Here's my friend's summary of the history:
I have a great-great grandfather named Walter Francis Reeves, but he was known as Frank. He served in the Union Army as a private under Custer in the Civil War as one of the fabled "Wolverines" and witnessed Hell on Earth as a participant in some of the worst battles such as Cold Harbor and The Wilderness. My grandmother told me Frank told her that he thought U.S. Grant was a "drunken butcher."

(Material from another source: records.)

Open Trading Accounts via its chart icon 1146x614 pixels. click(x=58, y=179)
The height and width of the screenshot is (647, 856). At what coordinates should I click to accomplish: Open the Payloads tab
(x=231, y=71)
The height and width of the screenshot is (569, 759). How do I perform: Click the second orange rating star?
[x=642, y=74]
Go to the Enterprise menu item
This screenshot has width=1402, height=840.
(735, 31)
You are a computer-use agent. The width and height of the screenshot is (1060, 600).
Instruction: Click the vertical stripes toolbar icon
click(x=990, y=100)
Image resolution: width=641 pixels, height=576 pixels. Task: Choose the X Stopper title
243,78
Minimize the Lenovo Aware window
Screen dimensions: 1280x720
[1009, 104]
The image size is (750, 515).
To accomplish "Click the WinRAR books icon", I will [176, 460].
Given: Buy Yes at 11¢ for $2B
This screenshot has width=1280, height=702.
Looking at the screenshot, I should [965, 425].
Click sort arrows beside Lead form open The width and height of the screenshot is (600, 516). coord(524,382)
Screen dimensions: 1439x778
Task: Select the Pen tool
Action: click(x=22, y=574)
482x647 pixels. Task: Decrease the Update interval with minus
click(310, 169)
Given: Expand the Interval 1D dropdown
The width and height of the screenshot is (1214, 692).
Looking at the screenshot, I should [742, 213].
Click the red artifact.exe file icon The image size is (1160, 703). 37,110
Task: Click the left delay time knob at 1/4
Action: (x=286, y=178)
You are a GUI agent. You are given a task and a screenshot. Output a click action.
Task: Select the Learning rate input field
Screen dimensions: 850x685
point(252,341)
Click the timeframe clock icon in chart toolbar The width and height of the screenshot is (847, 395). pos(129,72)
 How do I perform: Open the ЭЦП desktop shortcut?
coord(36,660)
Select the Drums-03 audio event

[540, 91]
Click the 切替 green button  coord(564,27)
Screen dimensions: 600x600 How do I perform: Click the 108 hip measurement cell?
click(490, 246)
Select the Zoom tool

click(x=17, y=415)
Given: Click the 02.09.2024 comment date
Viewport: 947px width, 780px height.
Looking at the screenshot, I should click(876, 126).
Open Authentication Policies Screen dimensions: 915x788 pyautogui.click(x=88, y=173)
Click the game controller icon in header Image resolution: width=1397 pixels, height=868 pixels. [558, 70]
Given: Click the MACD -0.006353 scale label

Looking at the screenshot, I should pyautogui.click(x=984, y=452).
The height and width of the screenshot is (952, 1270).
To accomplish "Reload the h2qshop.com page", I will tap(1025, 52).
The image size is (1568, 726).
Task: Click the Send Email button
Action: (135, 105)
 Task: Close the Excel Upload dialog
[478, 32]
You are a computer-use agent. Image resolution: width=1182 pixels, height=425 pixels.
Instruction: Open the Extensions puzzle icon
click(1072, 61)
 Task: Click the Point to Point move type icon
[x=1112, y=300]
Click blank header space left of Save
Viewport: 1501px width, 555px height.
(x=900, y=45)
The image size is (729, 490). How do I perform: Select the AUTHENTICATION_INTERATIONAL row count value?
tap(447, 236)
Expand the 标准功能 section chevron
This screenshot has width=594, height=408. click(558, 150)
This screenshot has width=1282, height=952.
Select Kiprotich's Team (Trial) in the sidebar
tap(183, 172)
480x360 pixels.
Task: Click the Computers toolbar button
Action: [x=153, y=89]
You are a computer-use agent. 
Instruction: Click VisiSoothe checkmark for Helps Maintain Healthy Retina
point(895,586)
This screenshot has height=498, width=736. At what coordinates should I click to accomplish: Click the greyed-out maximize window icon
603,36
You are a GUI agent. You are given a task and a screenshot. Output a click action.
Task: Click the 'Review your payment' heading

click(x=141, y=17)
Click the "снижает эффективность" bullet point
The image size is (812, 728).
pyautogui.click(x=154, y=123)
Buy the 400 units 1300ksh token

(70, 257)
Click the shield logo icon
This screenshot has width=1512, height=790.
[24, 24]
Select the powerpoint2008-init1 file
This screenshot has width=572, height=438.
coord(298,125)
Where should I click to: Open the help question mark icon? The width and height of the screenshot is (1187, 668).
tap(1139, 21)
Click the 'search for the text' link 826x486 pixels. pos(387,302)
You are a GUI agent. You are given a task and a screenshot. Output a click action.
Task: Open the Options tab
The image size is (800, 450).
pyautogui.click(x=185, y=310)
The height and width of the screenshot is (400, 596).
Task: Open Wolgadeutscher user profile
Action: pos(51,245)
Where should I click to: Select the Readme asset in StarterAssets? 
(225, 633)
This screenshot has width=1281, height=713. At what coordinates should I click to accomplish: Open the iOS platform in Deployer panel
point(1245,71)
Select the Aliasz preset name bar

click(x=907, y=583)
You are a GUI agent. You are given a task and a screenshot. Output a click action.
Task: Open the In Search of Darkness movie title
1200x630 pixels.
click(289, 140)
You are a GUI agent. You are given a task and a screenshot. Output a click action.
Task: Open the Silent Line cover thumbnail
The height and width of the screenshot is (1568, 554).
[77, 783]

Although Frank saw a lot of action in the Civil War, he didn't get to go home after Lee surrendered. Instead he was sent out West to fight Indians. He was stationed at Fort Douglas and I have a tintype of him there in 1866. It looks you live near where he was stationed so I thought you might be interested in this image (attached). According to family legend Frank continued his civilian life as a scout for Custer and missed out getting killed at Little Bighorn by some fluke, but that story is not supported by any documents.
He added more in a later email:
Frank was born [1838] near Kent, Ohio and raised in Michigan in an area near Lansing. That's how he found himself riding with Custer's group in the Civil War.
The tail end of Frank's war record includes a few Indian battles in what is now Wyoming. He was mustered out of Camp Douglas in 1866.
He returned to Michigan where he lived with his wife, Lydia Melissa (Upham) and three children: Charles Lafayette "Lafe," Jennie Melissa, and Sidney. Jennie was my great grandmother.
Now here's the mysterious part. I can find no record of the Reeves family from 1872-1884. The only tangible clue I have is the old family photo album which contains numerous tintypes revealing some rough looking conditions.
According to family legend, Frank liked the West and signed up with Custer as a civilian scout. And while he was out roaming the land, his family lived in crude pioneer circumstances in Kansas or the Dakotas-- someplace that was flat. One story has it that the Indians felt sorry for this mother and three little kids on their own for long periods of time and left a freshly killed deer at their door.
Frank claimed he was supposed to be at Little Bighorn in 1876, but by some fluke he missed out on the carnage.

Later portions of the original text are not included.